Materials and methods
The BAVM group consisted of subjects undergoing neurosurgical treatment or follow-up for BAVMs (n=78) at the Department of Neurosurgery of the A Gemelli University Hospital of Rome, Italy. In all cases, the diagnosis of BAVM was based on the results of brain MRI and digital subtraction angiography. The control group consisted of individuals consecutively admitted to the same Department of Neurosurgery, from January to December 2011, because of a traumatic brain injury. To be included as controls, subjects needed a contrast enhanced brain CT scan negative for any type of vascular lesion. In addition, a negative history of stroke and other cardiovascular diseases was required. This was assessed through collection of a complete medical history, analysis of medical records and physical examination. At the end of the recruitment period, 103 individuals fulfilled these inclusion criteria and were enrolled as controls. Informed consent was signed by all participating individuals. The study was approved by the ethics committee of our university hospital. All patients and controls were Italians from the administrative region of Lazio.
Venous blood (2 ml) was collected and stored at −80°C before use. Genomic DNA was isolated from whole blood using a commercially available DNA extraction kit (Illustra Blood GenomicPrep Mini Spin Kit, GE Healthcare). Polymorphism spanning fragments were amplified by a PCR–restriction fragment length polymorphism assay. PCR reaction was carried out in a total volume of 25 ml using 5 ml of template DNA, 1 × PCR buffer (10 mM Tris-HCl pH 8.5, 50 mM KCl), 1.5 mM MgCl2, 0.0625 mM of each deoxynucleotide triphosphate (dATP, dTTP, dGTP, dCTP), 0.5 mM of each primers (FW: TCT GGA AGC ACT GGG AAG GAT G and REV: TTG ATT TGG GAG CCA CTG TTG) and 1.6 U of Taq DNA polymerase (Roche). Thermal cycling was performed in a PE Applied Biosystems 9700 Sequence Detector with the following programme: 4 min at 95°C, 40 cycle of 1 min at 94°C, 1 min a 56°C and 1 min at 72°C, with a final extension step at 72°C for 7 min. Genotyping of the rs1333040C>T polymorphism was identified using restriction endonuclease BsmI (Biolabs). The amplified DNA (5 ml), 10 U of BsmI and 1 ml of 10× recommended restriction buffer in a final volume of 10 ml were incubated at 65°C for 1 h. Digested products were separated on 2% agarose gel by electrophoresis.

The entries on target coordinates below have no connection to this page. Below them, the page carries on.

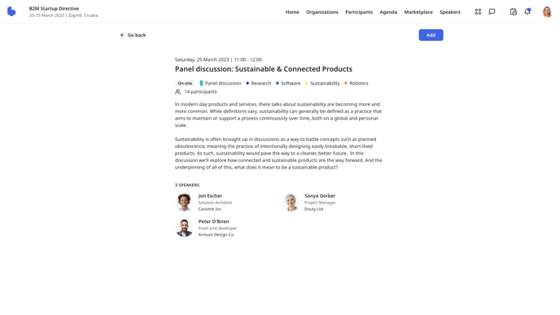Screen dimensions: 560x315
Task: Open Jon Escher's speaker photo
Action: click(184, 202)
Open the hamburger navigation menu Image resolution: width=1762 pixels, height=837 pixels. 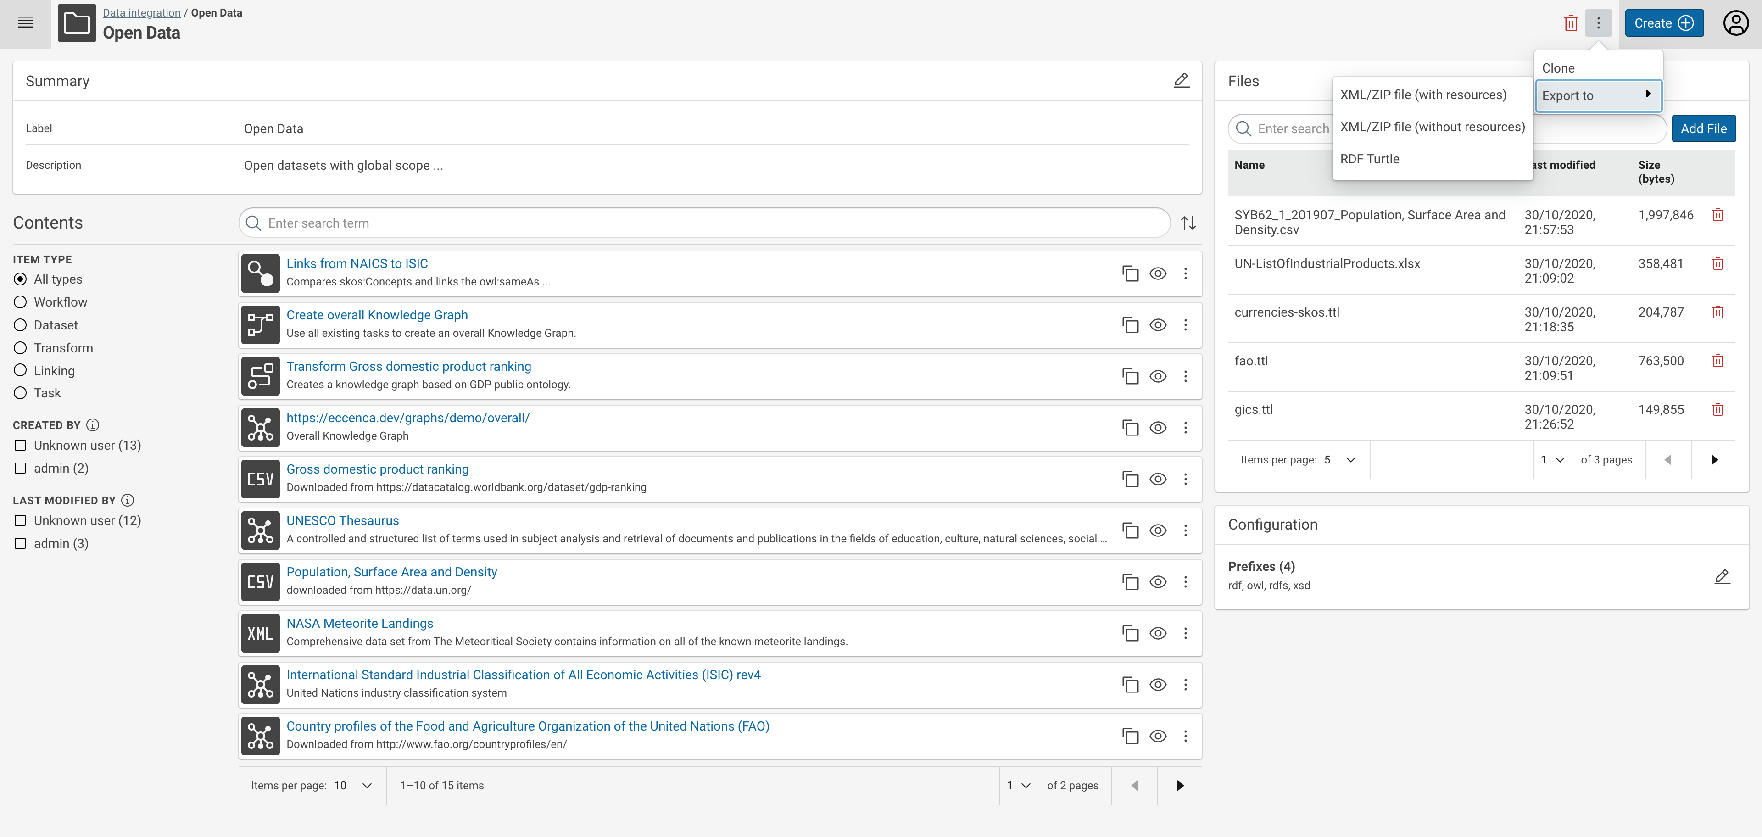pyautogui.click(x=25, y=23)
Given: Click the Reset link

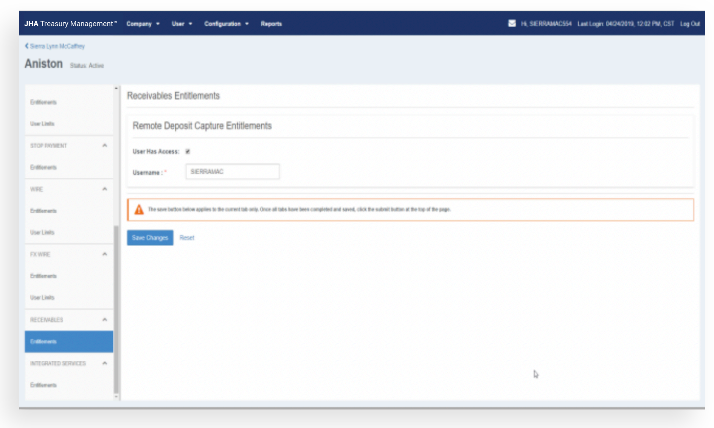Looking at the screenshot, I should (x=187, y=238).
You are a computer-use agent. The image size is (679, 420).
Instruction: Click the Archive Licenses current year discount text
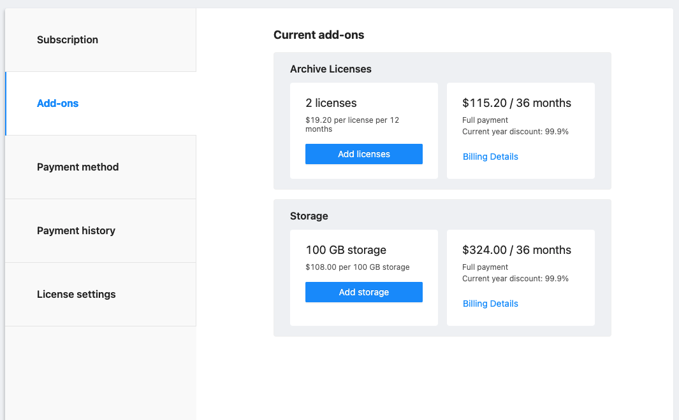tap(515, 132)
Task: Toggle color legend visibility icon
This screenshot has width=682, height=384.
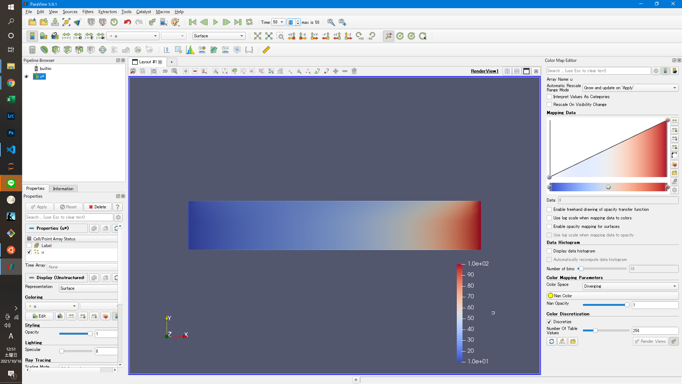Action: [x=32, y=36]
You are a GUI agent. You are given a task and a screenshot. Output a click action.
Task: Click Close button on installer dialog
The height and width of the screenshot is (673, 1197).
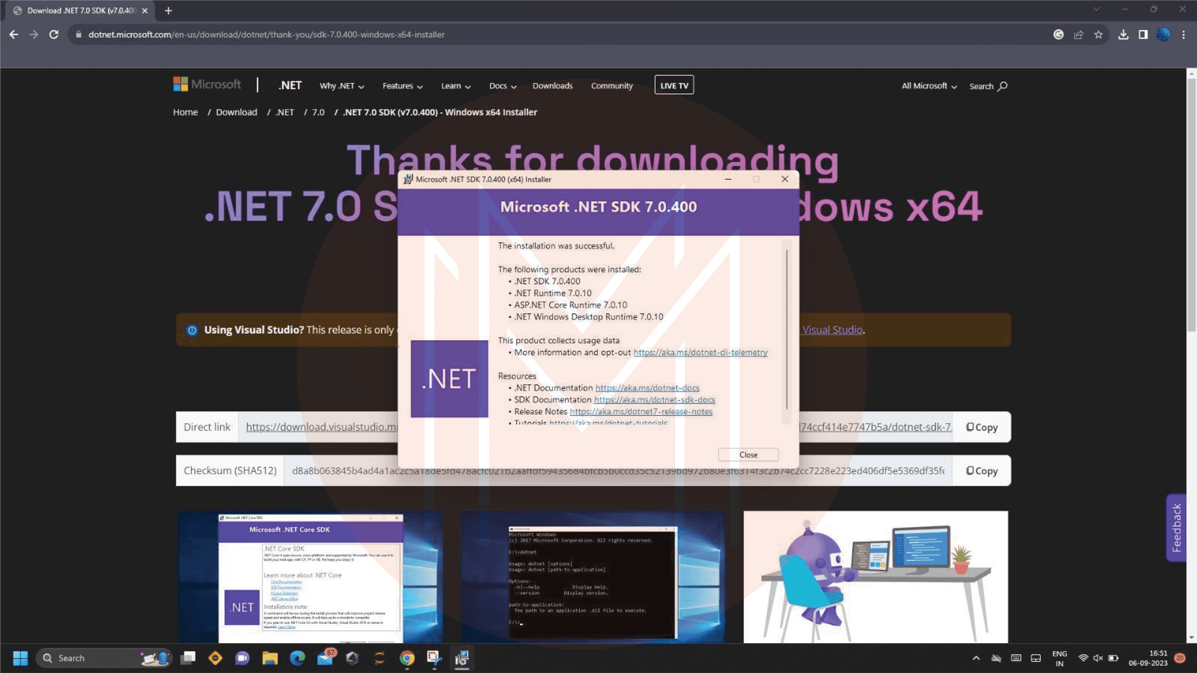[x=748, y=454]
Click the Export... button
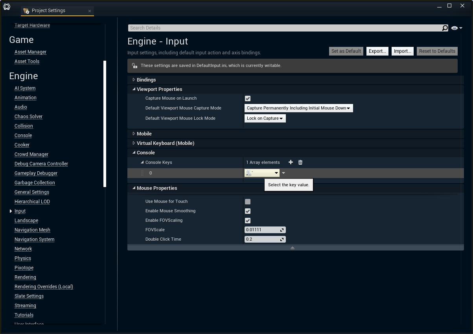 point(377,51)
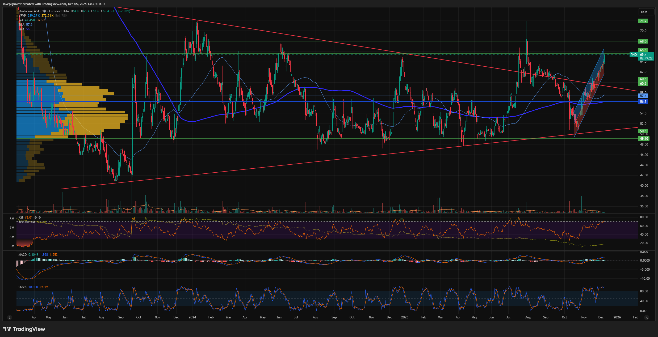Click the MACD indicator label
Screen dimensions: 658x337
coord(23,255)
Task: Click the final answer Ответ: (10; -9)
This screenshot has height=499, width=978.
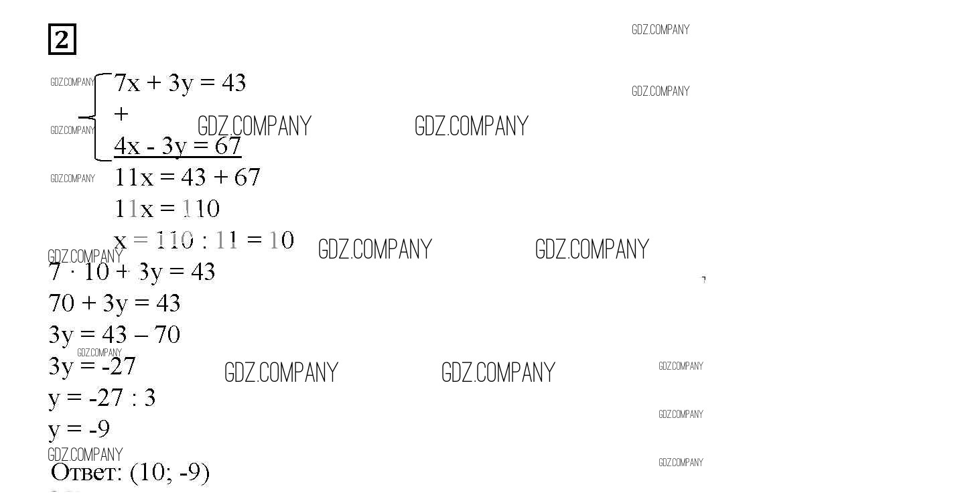Action: pos(131,473)
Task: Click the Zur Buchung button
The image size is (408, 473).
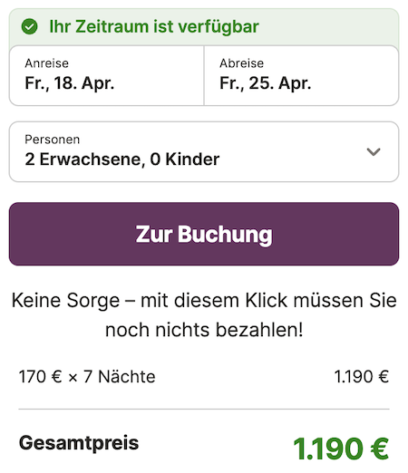Action: [x=204, y=234]
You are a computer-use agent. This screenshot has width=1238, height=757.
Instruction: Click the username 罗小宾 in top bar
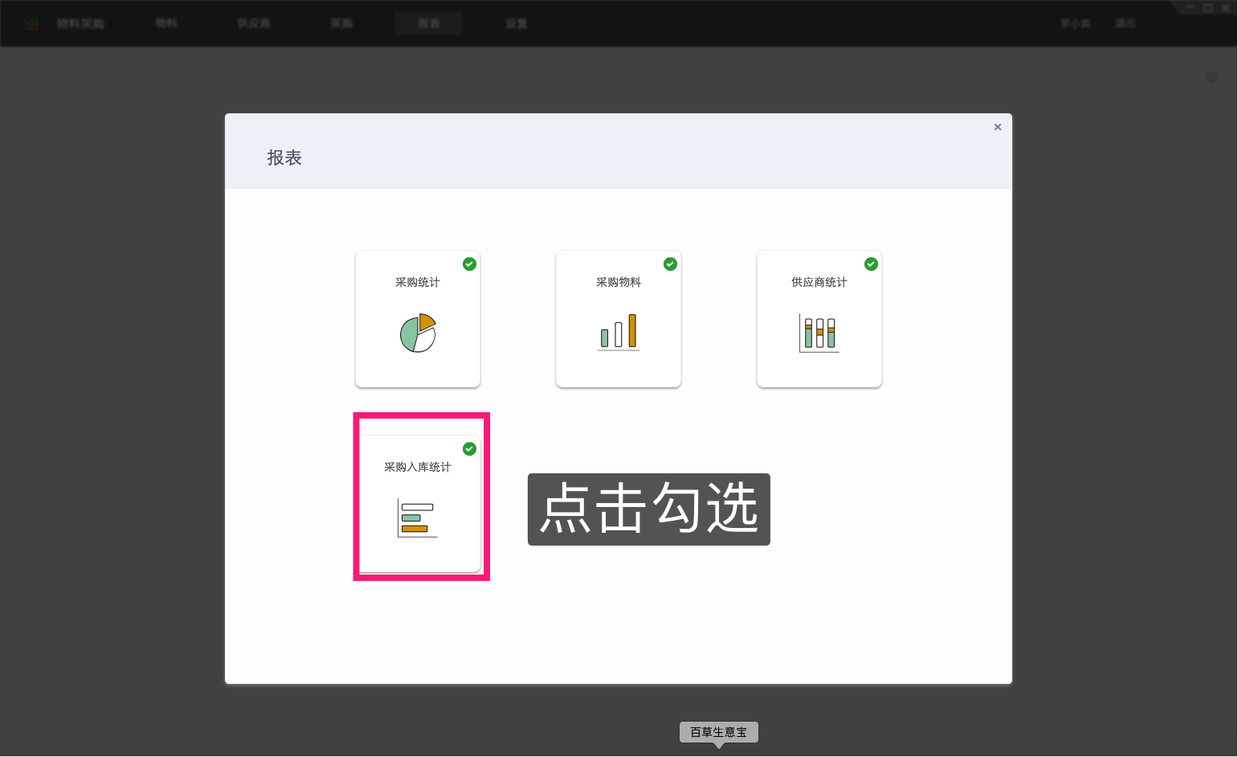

Statistical analysis was performed with SPSS Statistical Package V.12.0 (Chicago, Illinois, USA). The association between rs1333040 genotypes and BAVMs was assessed using dominant, recessive and additive (trend) genetic models. Hardy–Weinberg equilibrium and categorical variables were compared using Pearson's χ2 test. A value of p<0.05 was considered statistically significant.
Demographic characteristics of the studied population are shown in table 1. Mean age in the BAVM group was 37.71±19.2 years (range 5–76 years) while in the control group mean age was 50.22±20.61 years (range 18–96 years). There was no significant difference in age between patients and controls (p=0.11). The cohort of BAVM individuals included 46 men (58.9%) while the number of men in the control group was 72 (69.9%). The male/female ratio was not statistically different between the two groups (p=0.12).
Genotype distribution is shown in table 2. Genotypes were in Hardy–Weinberg equilibrium. The distribution of the three possible genotypes of rs1333040 (TT, TC and CC) was statistically different between cases and controls (p=0.02). The TT genotype was significantly associated with BAVMs both in the dominant (p=0.009) and recessive (p=0.006) models (table 2). The T allele was significantly associated with BAVMs in the additive (trend) model (p=0.01) (table 2).
We also took into consideration a number of important clinical and angio-architectural features of BAVMs and evaluated their possible association with the genotypes of rs1333040 (table 3). We detected a significant association between the TT genotype in the recessive model and the presence of BAVMs with a nidus >4 cm in diameter (p=0.02). Deep venous drainage was also significantly more frequent among subjects carrying at least one T allele in the dominant model (p=0.02). A Spetzler–Martin score ≥3 was associated with the presence of the T allele in the additive (trend) model (p=0.01). Finally, patients who presented with seizures during the natural history of the disease showed a significant association with the TT genotype and the T allele in the dominant, recessive and additive models (p=0.02, p=0.02 and p<0.001, respectively) while those who experienced spontaneous rupture of the BAVM with subsequent intracranial bleeding showed a significant association with the T allele in the trend model (p=0.02).
BAVMs are tangles of abnormal vessels directly shunting blood from the arterial to the venous circulation without an interposed capillary bed. They may occur either sporadically or as part of hereditary genetic disorders involving other organs in addition to the brain, such as in the case of Osler–Weber–Rendu syndrome.10 BAVMs are also characteristic of certain congenital non-hereditary conditions, such as Wyburn–Mason syndrome, in which they are associated with retinal angiomas,11 and Sturge–Weber syndrome, a neurocutaneous disorder in which BAVMs are associated with a large port wine stain birthmark on the forehead.11 ,12 Their detection rate is approximately 1.1 per 100 000 adults per year.13 The literature does not recognise a specific genetic cause for sporadic BAVMs, which are therefore considered a multigenic/multifactorial disease.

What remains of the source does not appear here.